**Material provided**
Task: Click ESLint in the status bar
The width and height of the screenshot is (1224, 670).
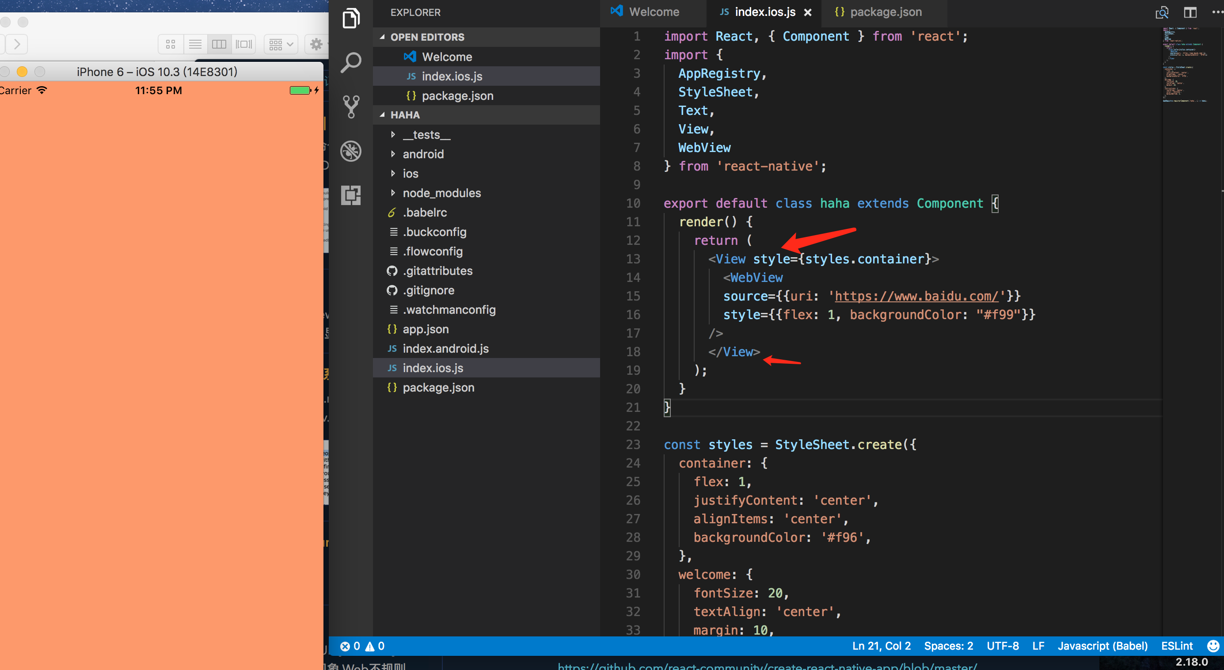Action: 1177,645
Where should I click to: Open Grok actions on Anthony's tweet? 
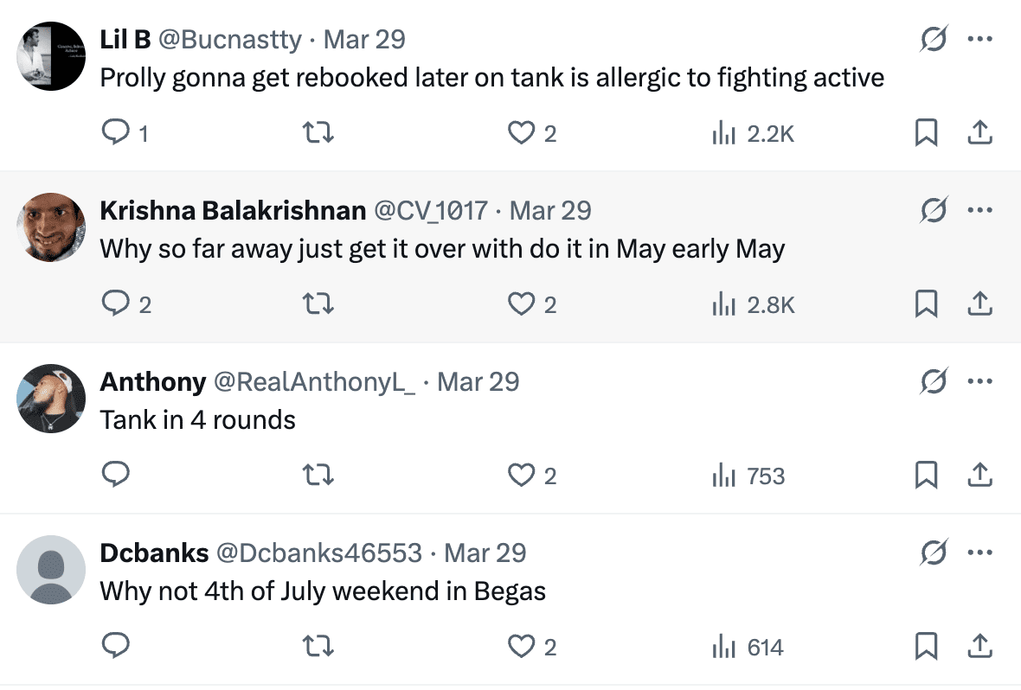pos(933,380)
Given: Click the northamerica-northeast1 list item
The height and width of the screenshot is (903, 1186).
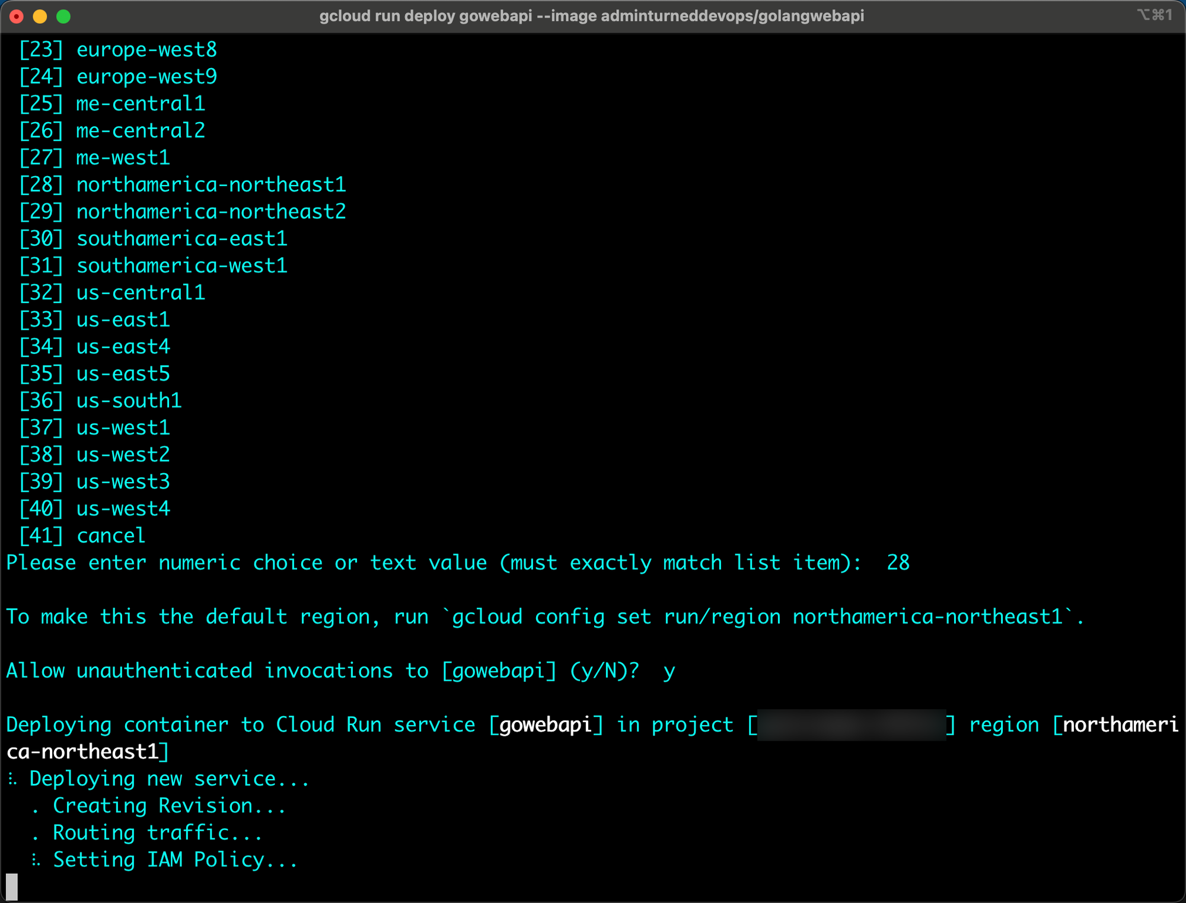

**Task to carry out**
Copy out the text lines of every entry above word for word, without the pictures.

**Exercise answer**
Task: Click ESLint in the status bar
The width and height of the screenshot is (1224, 670).
Action: 1177,645
Where should I click to: Open Grok actions on Anthony's tweet? 
pos(933,380)
Given: Click the northamerica-northeast1 list item
The height and width of the screenshot is (903, 1186).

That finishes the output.